La hidra de las tribunas movía sus cabezas como si las meciera el viento, el rumor reducido a un murmullo de incertidumbre. Sus compañeros armaron un semicírculo detrás de él, en torno a la medialuna del área. Sintió la mirada de Garber en la nuca. Se agachó de nuevo para acomodar la pelota en el punto del penal. Aplastó con el botín una mata de pasto que sobresalía. Sintió un confuso malestar, que trató de atribuir a los nervios. Cerró los ojos, los abrió. Entonces vio el Aleph. El punto del espacio que contiene todos los puntos justo en el círculo de cal que acababa de pisotear.

            Como Borges, vio millones de jugadas deleitables o atroces, todas en simultáneo y sin superponerse. Vio a cuatro esclavos zapotecas en Dani Baá, hermanos ellos, condenados a enfrentarse en dos equipos y a recrear con un balón el ritual de la lucha a muerte contra los dioses del inframundo, para honor de sus amos y para salvar sus vidas. Vio en el espejo de los ojos horrorizados de Ademir Morais, el último de los cien mil brasileños en entrar al Maracaná en la final del Mundial de 1950, el gol definitivo del uruguayo Gighia, y percibió que en el alma de ese pobre diablo ya estaba creciendo el desconsuelo que lo llevaría al suicidio esa misma noche. Vio rodar una vejiga de cerdo rellena de heno por la campiña de la Baja Normandía, muy cerca de Caen, manchada por la sangre de un chico de 14 años. Vio al inglés Butcher resoplar como un toro detrás del demonio azul de la camiseta diez, justo en el instante en el que lo va a perder de manera irremediable. Vio a Mussolini y a Videla celebrando sus goles de la muerte, vio patear cráneos y bolas de papel engomado, vio la pelota de su infancia aplastada por la rueda de un camión. Vio canchas de tierra reseca, de adoquines, de césped afelpado, vio la arena del calcio florentino y el polvo levantado por las sandalias de un soldado chino de la Dinastía Han. Vio un arco hecho con bollos de ropa en un barrio de Buenos Aires y otro con la rueda de un molino en un prado de Ashbourne. Vio lágrimas y gotas de sudor y un fémur que atraviesa la carne y un corazón que desfallece y una garganta que se desgarra en el grito más sublime, más feliz, más doloroso. Como Borges, tuvo vértigo y lloró ante el inconcebible universo.

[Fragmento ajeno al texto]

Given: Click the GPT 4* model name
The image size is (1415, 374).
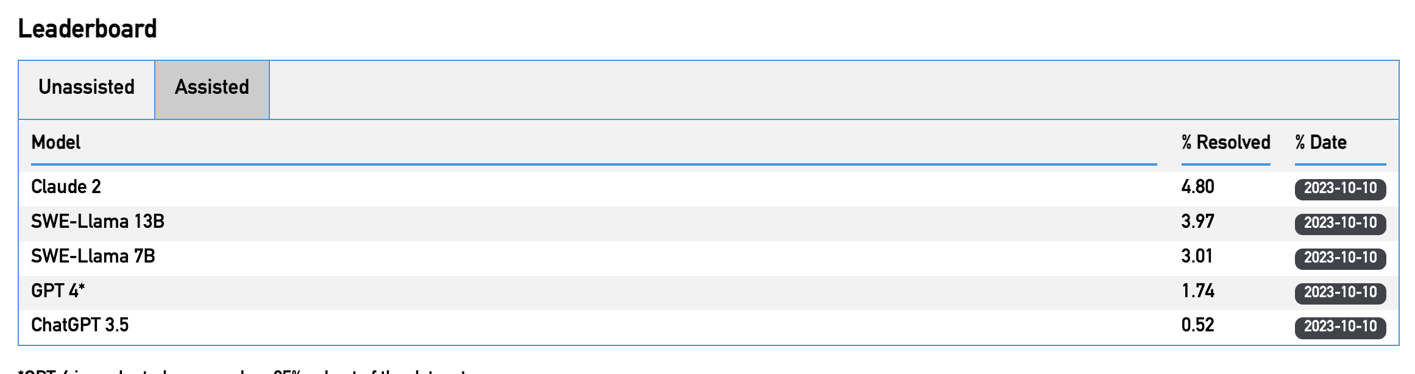Looking at the screenshot, I should (58, 291).
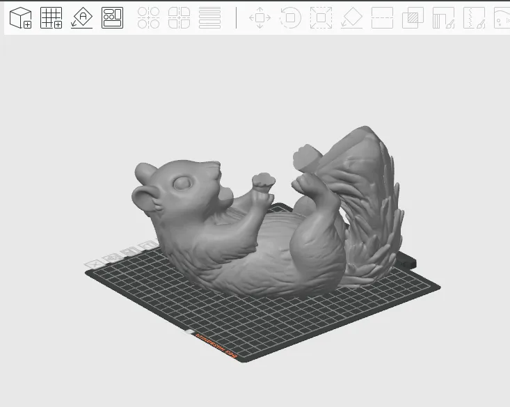Click the arrange icon on the plate edge
Image resolution: width=510 pixels, height=407 pixels.
click(x=128, y=252)
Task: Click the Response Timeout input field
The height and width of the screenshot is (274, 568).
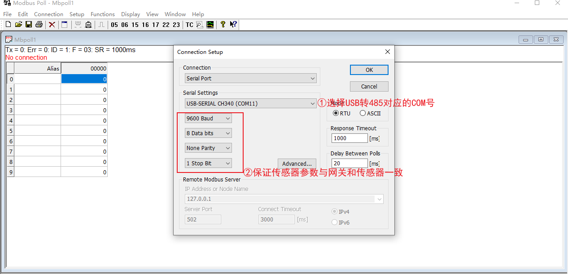Action: pos(349,138)
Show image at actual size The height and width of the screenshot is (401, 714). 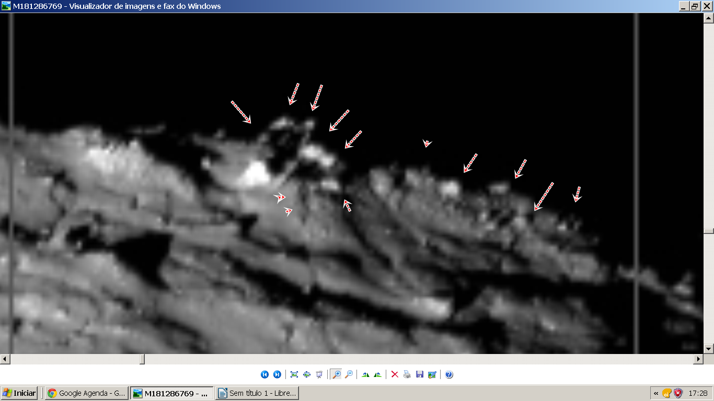pos(307,374)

            El árbitro le preguntó si estaba bien y le dijo que se apurara. Doyle, por fin, colocó la pelota en el punto del penal, respiró hondo, se alejó trece pasos. Sintió infinita veneración por el sabio ciego e infinita lástima por sí mismo. Giró la cabeza y se topó con la mirada vigilante de Garber. Sólo pudo resistirla un segundo. Escuchó el silbato del árbitro dando la orden y el fuelle de su respiración. Se persignó, aunque supo enseguida que ninguna superstición le serviría. Hizo un zapateo corto en el lugar y arrancó. Un destino maldito lo aguardaba trece pasos más allá. Lo acababa de ver en el círculo de cal.